The siege began on 20 March 1631 and Tilly put his subordinate Gottfried Heinrich Graf zu Pappenheim in command while he campaigned elsewhere. After two months of laying siege, and after the fall of Frankfurt an der Oder to the Swedes, Pappenheim finally convinced Tilly, who had brought reinforcements, to storm the city on 20 May with 40,000 men under the personal command of Pappenheim. The assault was successful and the walls were breached, but the commanders supposedly lost control of their soldiers. A massacre of the populace ensued in which 25,000 of the 30,000 inhabitants of the city perished by sword and the fire which destroyed most of the city. Magdeburg, then one of the largest cities in Germany and about the size of Cologne or Hamburg, never recovered from the disaster.

This is a highly controversial event in Tilly's career and historians still debate how much responsibility he bears for what happened. His enemies quickly blamed him, claiming that the massacre was ordered and used it as justification to enact similar killings. But many historians consider it unlikely that he ordered the city torched. Magdeburg was a strategically vital city of the Elbe and was needed as a resupply center for the looming fight against the Swedes. Although extremely opposed to the Reformation movement, Tilly was a very experienced commander and would have recognized the strategic importance of the city. Additionally, he sent a proposal of surrender to Magdeburg days before the final assault, after the capture of the Toll redoubt. However the mayor of Magdeburg rejected the offer, expecting the Swedish relief force to arrive soon. When the slaughter began, and no escape was possible, the children of the city were formed in procession and marched across the marketplace singing Luther's hymn: "Lord keep us steadfast in thy Word, Curb Pope and Turk who by the sword, would wrest the kingdom from thy Son, and set at naught all he hath done." The children were soon slain, whether or not this inhumane deed was ordered by Tilly is debated to this day.

Allegedly, Tilly afterwards wrote to the Emperor,

Never was such a victory since the storming of Troy or of Jerusalem. I am sorry that you and the ladies of the court were not there to enjoy the spectacle.[4]

Campaign against the Swedes

Following Magdeburg, Tilly engaged the army of Gustavus Adolphus at the Battle of Breitenfeld on 17 September 1631, near the city of Leipzig, which he had reached after laying waste to Saxony. In the battle he was outmaneuvered by King Gustavus Adolphus and lost 13,000 men. The Swedes’ maneuvering and accurate, rapid artillery fire caused his troops to break and flee.

He withdrew, and political rivalries prevented Wallenstein from coming to his aid, so he turned to defence. While attempting to prevent the Swedes from crossing into the Bavaria over the Lech near the Rain am Lech, he was wounded by a cannonball early in the Battle of Rain and died of tetanus fifteen days later in Ingolstadt at the age of 73 on 30 April 1632. His tomb is in Altötting, Upper Bavaria.[1]

Descendants

A grandson of one of his brothers, Antonio Octavio Tserclaes de Tilly (1646–1715) was a Spanish general and nobleman.

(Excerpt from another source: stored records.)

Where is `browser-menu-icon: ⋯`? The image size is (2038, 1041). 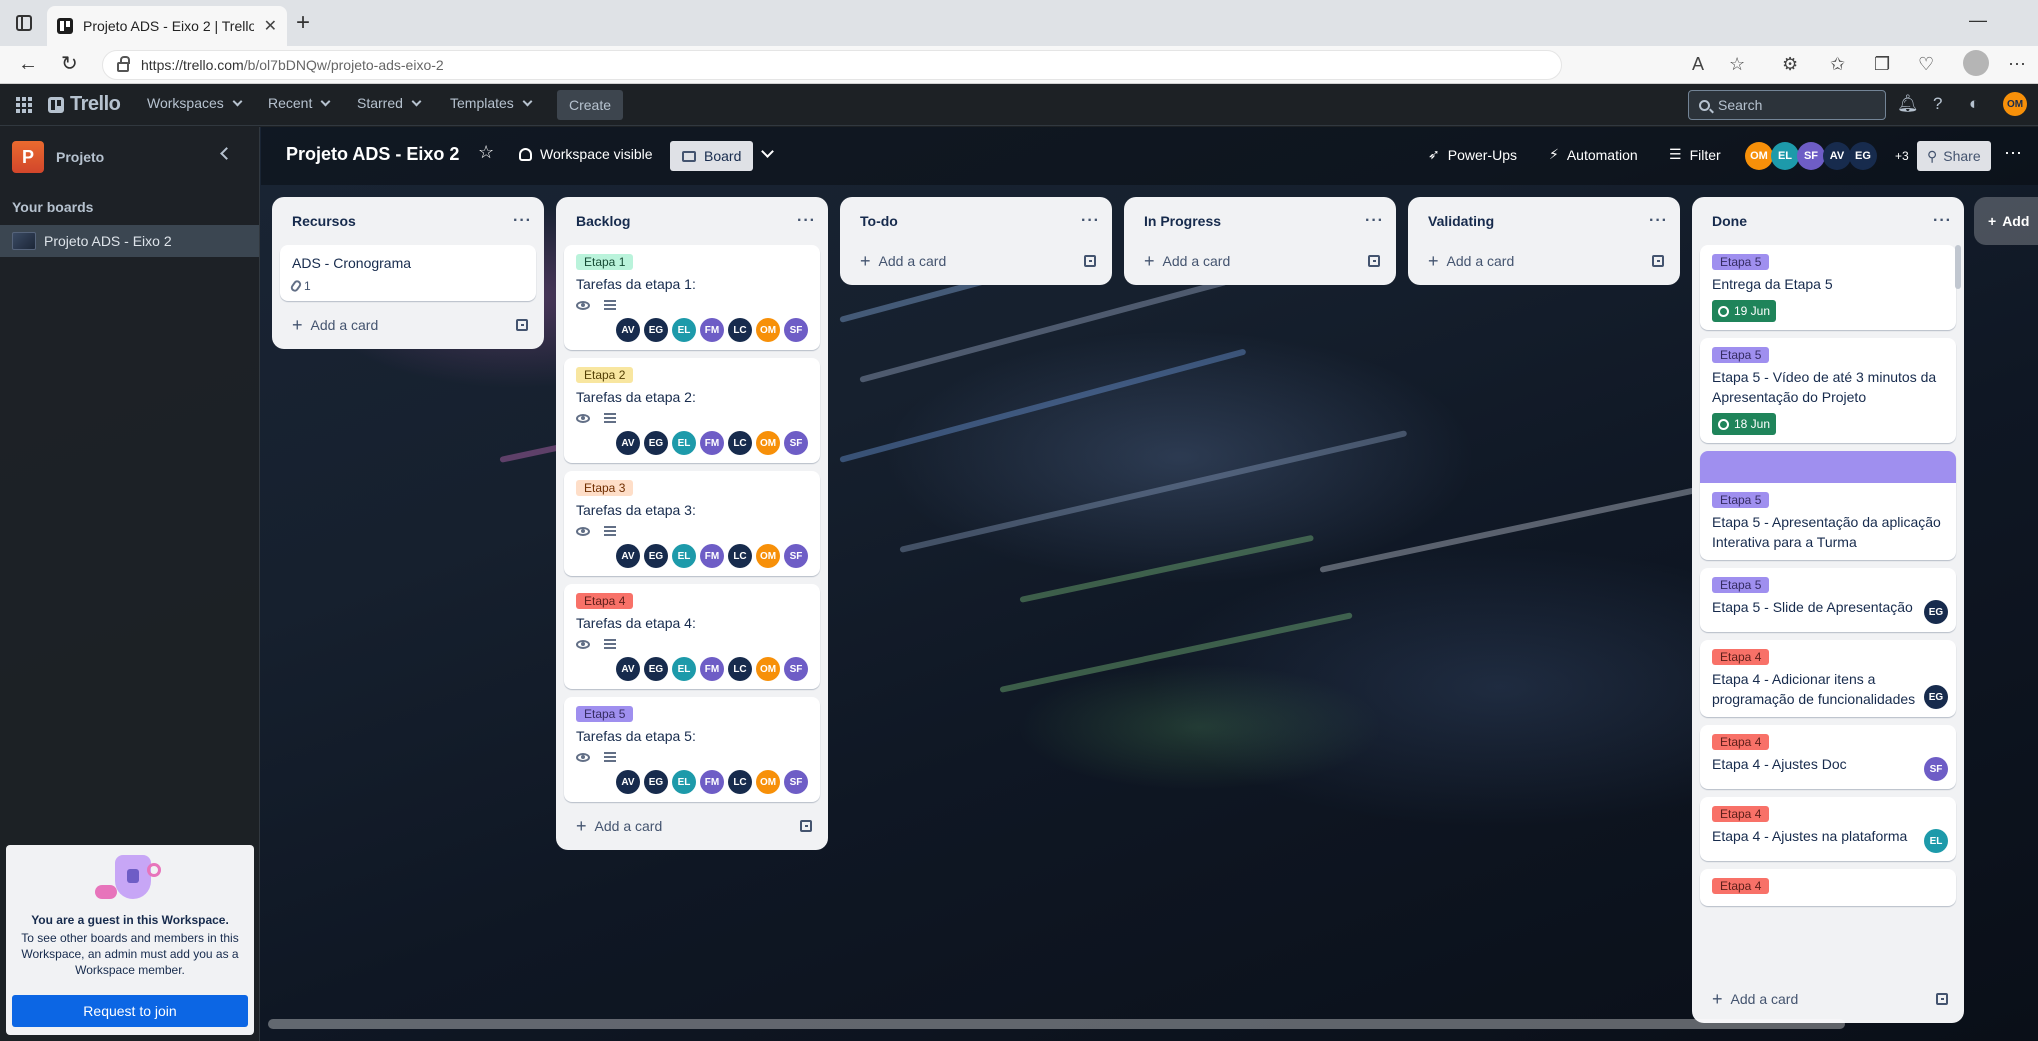 browser-menu-icon: ⋯ is located at coordinates (2017, 64).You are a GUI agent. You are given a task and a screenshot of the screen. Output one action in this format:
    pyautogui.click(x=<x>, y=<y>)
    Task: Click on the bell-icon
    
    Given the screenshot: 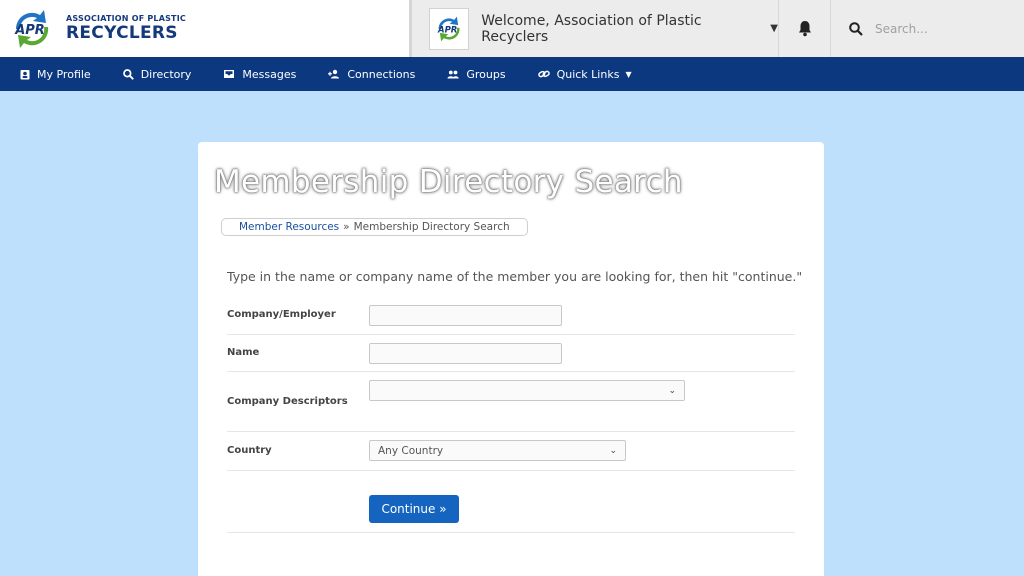 What is the action you would take?
    pyautogui.click(x=804, y=29)
    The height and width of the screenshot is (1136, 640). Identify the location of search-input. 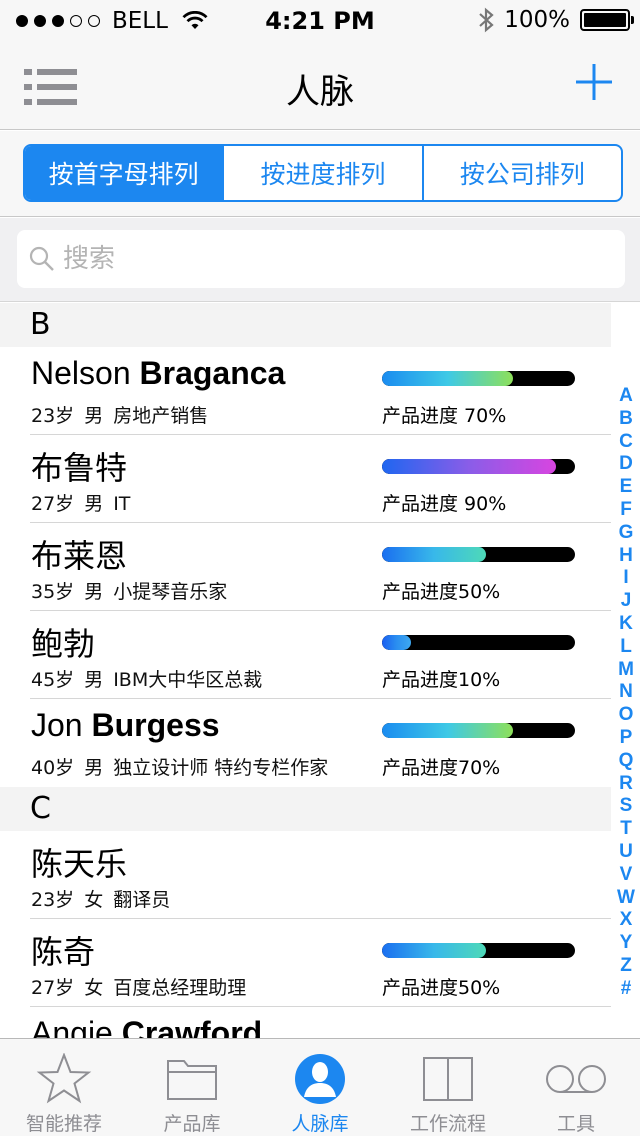
(323, 259).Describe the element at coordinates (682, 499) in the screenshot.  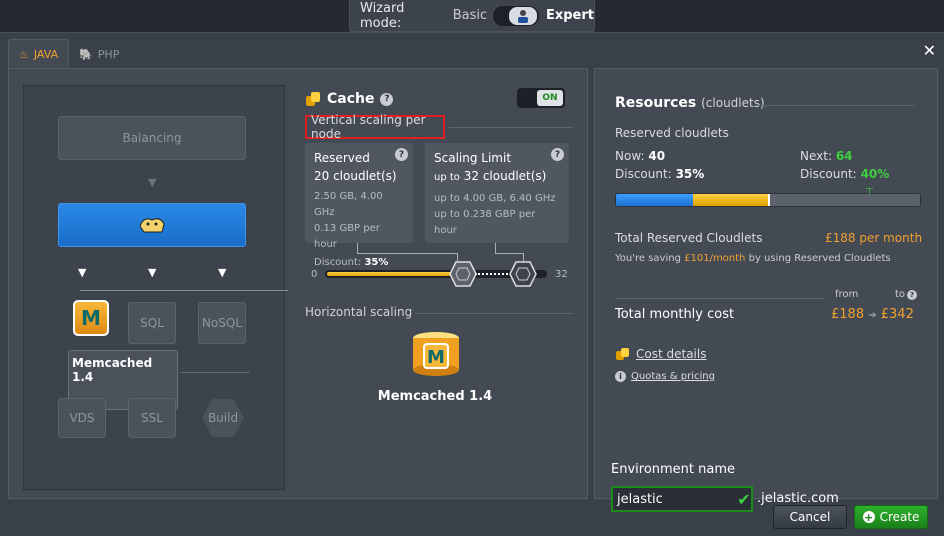
I see `environment-name-input: jelastic ✔` at that location.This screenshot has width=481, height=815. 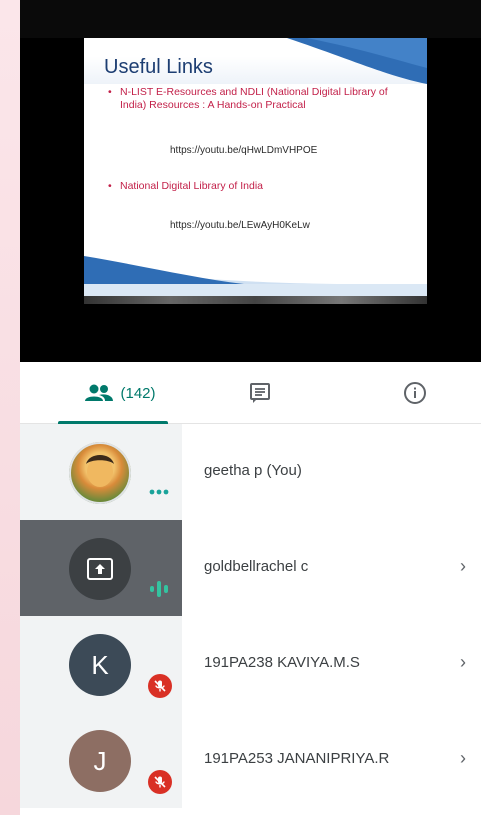 I want to click on video-top-bar, so click(x=250, y=19). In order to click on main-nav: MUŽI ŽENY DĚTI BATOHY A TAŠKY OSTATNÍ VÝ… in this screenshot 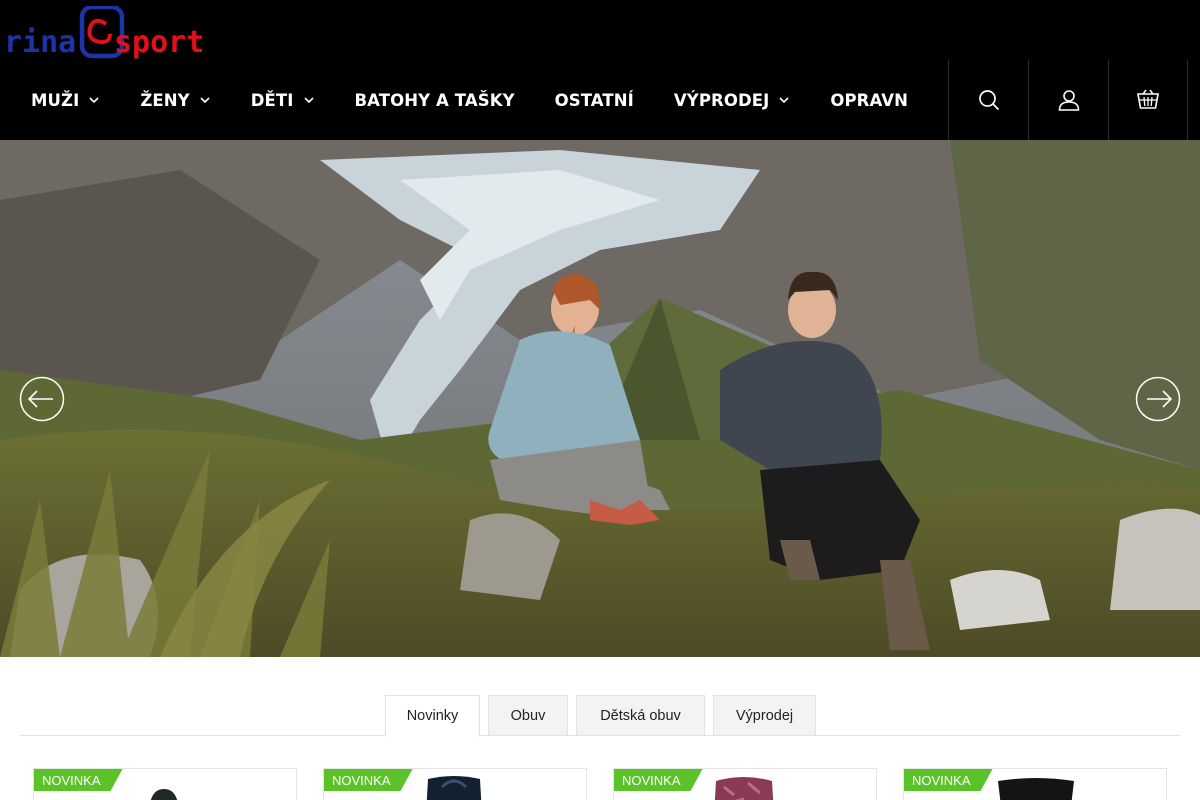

A sister or daughter, Albertina, of this Prince Antonio Octavio, would be the first root for the Spanish ducal title, Dukes of Tserclaes, bestowed in July 1856 by Queen Isabella II of Spain to members of the Guzmán, Pérez de Guzmán, family, living in Jerez and Seville, Spain.

Fictional appearances

Notes

  1. 1 2 Chisholm 1911.
  2. 1 2 Spahn 1913.
  3. Willigerod, Geschichte von Münden (Göttingen, 1808).
  4. Samuel Gardiner; Charles Horne (1919). "The "Defeenestration" at Prague, The Thirty Years War". In Johnson, Rossiter. The Great Events by Famous Historians, vol XI, A.D. 1609-1660. The National Alumni. p. 72.